Responda às três perguntas a seguir com base no texto sobre a CPI das Fraudes Fiscais.
1. Qual ministro do STF negou o pedido de Emanuel Pinheiro para suspender a CPI?
2. Quem preside a CPI?
3. Qual período do mandato do ex-prefeito a CPI investiga?

Texto de origem
-------------------------
Parece que a maré judicial de Emanuel Pinheiro (PSD) continua em baixa. O ex-prefeito de Cuiabá levou a terceira derrota seguida na Justiça ao tentar suspender a CPI das Fraudes Fiscais da Câmara Municipal. Desta vez, quem negou o pedido foi ninguém menos que o ministro Dias Toffoli, do STF, que publicou a decisão nesta quarta-feira (15).
Emanuel alegou que a CPI era “genérica”, “ilegal” e mais parecia uma fishing expedition — aquele tipo de investigação que joga a rede para ver se pega alguma coisa. Também reclamou de suposta prorrogação fora do prazo e falta de diligências. O Supremo, no entanto, não comprou a tese.
Toffoli foi direto: o STF não vai interferir porque o processo ainda está tramitando nas instâncias estaduais. Segundo o ministro, o Tribunal de Justiça agiu dentro da lei ao manter a CPI em andamento e determinar a produção de provas. Ou seja: Emanuel ainda terá que se explicar.
Para piorar, o ministro fez um alerta nada sutil: reclamação não é escudo preventivo para evitar CPI. Se Emanuel continuar recorrendo de forma inadequada, pode até tomar multa.
A CPI, presidida pela vereadora Michelly Alencar (União), investiga possíveis irregularidades fiscais e financeiras durante o mandato do ex-prefeito (2017–2024). Mesmo tentando enterrar a comissão, Emanuel só coleciona derrotas — e a CPI segue firme, enquanto ele segue recorrendo.
-------------------------
Material fornecido

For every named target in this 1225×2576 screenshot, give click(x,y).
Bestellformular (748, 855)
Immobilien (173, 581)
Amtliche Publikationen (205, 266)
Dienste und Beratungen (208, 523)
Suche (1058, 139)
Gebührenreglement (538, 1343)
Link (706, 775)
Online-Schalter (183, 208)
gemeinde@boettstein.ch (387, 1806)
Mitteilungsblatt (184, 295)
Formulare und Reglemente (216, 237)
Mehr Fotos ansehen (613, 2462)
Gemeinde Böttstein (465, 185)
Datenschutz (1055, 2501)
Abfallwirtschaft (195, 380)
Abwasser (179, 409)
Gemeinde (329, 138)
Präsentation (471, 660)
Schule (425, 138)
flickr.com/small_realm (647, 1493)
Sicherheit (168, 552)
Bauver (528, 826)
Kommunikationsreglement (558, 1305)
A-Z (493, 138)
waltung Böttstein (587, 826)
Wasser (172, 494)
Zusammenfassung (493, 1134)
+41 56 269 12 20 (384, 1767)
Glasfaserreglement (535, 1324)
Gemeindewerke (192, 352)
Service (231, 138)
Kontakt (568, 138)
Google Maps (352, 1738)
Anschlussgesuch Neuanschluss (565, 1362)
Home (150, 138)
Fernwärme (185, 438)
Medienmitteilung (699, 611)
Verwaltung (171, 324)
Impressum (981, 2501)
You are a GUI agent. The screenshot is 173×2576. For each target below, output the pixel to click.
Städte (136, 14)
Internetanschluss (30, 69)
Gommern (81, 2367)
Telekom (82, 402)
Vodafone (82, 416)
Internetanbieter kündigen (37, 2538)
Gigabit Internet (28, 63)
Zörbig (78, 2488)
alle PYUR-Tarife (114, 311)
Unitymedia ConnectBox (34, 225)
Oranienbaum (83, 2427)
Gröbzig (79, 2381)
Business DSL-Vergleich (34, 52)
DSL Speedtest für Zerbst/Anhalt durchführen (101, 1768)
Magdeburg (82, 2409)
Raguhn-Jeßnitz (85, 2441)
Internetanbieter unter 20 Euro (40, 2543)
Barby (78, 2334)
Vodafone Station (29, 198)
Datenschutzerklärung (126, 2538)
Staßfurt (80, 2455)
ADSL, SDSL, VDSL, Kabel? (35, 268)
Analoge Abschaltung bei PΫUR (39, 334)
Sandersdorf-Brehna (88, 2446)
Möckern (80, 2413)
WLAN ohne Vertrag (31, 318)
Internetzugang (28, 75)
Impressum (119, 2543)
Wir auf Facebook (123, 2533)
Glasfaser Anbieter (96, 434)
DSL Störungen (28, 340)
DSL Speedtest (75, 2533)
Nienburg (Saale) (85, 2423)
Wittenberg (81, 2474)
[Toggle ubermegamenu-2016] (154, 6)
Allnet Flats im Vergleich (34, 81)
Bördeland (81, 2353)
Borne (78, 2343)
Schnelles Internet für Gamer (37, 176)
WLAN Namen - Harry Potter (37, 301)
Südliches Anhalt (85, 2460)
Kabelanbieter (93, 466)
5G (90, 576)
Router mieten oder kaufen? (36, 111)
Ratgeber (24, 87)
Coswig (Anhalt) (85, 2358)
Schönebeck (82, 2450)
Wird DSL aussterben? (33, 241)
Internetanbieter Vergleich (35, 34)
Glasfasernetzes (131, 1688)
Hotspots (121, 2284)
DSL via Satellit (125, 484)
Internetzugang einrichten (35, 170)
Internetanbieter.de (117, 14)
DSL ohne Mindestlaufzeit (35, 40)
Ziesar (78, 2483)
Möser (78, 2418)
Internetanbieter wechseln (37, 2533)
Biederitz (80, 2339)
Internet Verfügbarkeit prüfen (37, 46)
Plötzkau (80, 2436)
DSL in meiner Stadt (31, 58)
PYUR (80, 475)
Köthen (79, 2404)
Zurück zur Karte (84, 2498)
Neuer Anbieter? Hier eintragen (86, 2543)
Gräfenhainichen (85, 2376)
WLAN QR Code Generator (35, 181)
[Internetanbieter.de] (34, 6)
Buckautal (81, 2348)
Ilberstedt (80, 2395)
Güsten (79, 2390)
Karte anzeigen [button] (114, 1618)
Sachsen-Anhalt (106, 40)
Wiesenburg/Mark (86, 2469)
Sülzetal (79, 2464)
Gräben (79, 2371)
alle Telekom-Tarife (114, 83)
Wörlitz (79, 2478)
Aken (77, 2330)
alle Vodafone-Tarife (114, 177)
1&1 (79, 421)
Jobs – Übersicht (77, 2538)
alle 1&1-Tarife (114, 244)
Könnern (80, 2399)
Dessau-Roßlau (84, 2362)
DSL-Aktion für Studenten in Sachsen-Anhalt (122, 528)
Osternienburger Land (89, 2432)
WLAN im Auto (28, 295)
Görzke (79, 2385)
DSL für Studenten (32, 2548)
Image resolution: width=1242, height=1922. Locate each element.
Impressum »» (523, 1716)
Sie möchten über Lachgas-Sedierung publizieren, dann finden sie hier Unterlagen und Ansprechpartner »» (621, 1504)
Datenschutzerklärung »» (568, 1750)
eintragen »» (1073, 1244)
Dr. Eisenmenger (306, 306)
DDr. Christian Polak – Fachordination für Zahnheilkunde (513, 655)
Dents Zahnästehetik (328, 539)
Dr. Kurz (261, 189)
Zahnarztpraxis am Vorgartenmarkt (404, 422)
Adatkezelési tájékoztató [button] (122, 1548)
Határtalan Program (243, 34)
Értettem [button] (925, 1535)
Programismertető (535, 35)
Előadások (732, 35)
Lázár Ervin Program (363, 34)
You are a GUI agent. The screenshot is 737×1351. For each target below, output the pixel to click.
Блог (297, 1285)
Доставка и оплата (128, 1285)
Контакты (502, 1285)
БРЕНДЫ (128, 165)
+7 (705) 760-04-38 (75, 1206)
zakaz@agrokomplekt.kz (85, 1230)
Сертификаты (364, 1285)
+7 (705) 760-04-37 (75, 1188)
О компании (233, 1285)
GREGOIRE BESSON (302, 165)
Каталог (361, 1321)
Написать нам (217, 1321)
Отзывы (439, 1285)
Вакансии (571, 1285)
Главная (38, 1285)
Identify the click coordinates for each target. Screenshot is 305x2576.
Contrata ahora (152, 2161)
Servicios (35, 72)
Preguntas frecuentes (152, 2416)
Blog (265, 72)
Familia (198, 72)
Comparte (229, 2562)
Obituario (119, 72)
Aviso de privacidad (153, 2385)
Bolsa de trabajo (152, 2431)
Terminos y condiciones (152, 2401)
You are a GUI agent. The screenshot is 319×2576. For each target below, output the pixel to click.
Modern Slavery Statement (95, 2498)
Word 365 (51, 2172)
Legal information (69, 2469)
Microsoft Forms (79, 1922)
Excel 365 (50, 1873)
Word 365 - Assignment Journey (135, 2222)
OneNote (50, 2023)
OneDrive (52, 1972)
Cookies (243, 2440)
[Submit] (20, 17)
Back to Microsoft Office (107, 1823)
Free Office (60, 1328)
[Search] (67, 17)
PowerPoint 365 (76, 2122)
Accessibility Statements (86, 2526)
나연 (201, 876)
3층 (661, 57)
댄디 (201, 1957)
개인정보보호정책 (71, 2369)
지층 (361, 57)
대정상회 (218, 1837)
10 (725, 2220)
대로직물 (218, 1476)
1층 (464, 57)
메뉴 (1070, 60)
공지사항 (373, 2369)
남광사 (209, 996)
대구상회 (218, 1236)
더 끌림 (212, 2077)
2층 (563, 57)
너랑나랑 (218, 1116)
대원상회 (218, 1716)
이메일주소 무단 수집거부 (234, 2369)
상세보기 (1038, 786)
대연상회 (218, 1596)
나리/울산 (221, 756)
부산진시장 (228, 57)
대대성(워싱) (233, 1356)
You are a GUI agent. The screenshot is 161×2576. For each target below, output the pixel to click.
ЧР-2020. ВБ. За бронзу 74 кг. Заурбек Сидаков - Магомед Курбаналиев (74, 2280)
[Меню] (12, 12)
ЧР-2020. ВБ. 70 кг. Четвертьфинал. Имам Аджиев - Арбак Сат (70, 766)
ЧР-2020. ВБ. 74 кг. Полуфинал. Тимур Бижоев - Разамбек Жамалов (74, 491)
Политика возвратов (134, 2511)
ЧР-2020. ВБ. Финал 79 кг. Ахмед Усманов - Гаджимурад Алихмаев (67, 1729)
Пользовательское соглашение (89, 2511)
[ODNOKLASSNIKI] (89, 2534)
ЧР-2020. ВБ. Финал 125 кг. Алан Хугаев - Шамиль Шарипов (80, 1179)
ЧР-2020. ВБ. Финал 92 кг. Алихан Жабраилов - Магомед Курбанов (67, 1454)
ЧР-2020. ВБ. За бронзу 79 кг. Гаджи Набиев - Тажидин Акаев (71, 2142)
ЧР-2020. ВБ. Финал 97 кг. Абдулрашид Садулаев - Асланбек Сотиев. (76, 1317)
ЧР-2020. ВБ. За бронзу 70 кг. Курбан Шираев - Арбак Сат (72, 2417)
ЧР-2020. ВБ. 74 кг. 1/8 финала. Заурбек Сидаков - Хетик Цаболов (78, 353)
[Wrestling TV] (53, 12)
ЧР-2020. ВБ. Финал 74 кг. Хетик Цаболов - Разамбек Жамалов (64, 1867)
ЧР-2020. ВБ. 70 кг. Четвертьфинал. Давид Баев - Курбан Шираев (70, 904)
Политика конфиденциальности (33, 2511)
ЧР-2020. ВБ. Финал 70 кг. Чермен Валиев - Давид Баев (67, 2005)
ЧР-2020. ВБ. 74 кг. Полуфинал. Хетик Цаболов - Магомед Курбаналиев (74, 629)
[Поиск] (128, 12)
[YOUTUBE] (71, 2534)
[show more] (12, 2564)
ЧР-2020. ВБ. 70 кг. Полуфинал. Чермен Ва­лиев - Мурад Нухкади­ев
-------------------------
Resposta à tarefa
1. O ministro Dias Toffoli.
2. A vereadora Michelly Alencar (União).
3. O período de 2017 a 2024.